Como enfermeira que foi, o que sente que continua a ser menos valorizado nesta crise de saúde que vivemos quanto ao papel dessa classe em particular? 

Apesar de não exercer enfermagem há 16 anos, altura em que optei pela carreira universitária, continuo a ser enfermeira. A valorização dos enfermeiros tem de acontecer de dentro para fora. Não podemos pedir para ser valorizados se não nos valorizamos, se não demonstramos pela nossa prática, pelos cuidados que prestamos, pela forma como cuidamos das pessoas, pelo que sabemos que temos valor. À semelhança do uso das máscaras, a valorização da enfermagem começa por cada enfermeiro.

Há que perceber que cada profissão tem uma identidade e um papel que se pode completar e acrescentar, deixar de lado as quizilas corporativas e pensar no que é melhor para o país, para o Serviço Nacional de Saúde e para as pessoas. O que tem faltado nesta crise na saúde é compreender exatamente isto, quer em relação aos enfermeiros, quer em relação aos outros profissionais de saúde.

A Humanidade parecia não estar preparada para um vírus desta natureza. Deve esta ser uma lição de higiene e saúde pública para o futuro?

A Humanidade não estava preparada para esta pandemia e pode correr o risco de continuar a não estar.

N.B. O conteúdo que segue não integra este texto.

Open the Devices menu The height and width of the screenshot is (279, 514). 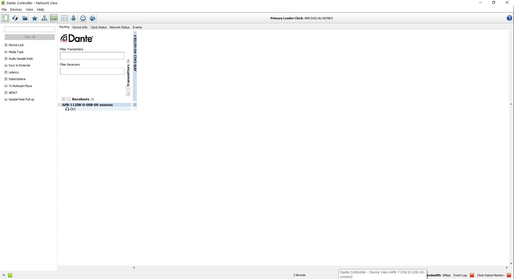pos(16,9)
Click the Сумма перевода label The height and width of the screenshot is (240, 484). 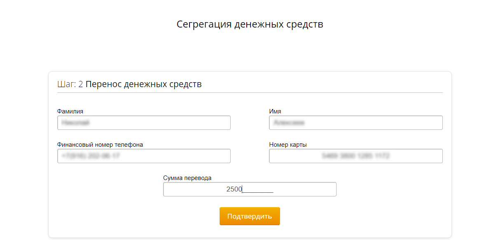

As epidemias serão sempre uma realidade para qualquer população animal e a população humana não é exceção. A diferença atualmente é que o potencial de disseminação é muito maior porque o modo de vida das sociedades contemporâneas assenta num modelo de grande mobilidade das populações.

O mais curioso desta epidemia, em termos de higiene e dos princípios básicos da saúde pública, é que nos relembra aquilo que há séculos sabemos - que medidas tão simples como a lavagem das mãos, o resguardo quando estamos doentes ou com sintomas respiratórios e a não aglomeração de pessoas continuam a ser medidas verdadeiramente importantes e que salvam vidas, o desafio é implementar estas medidas numa outra (nova) era.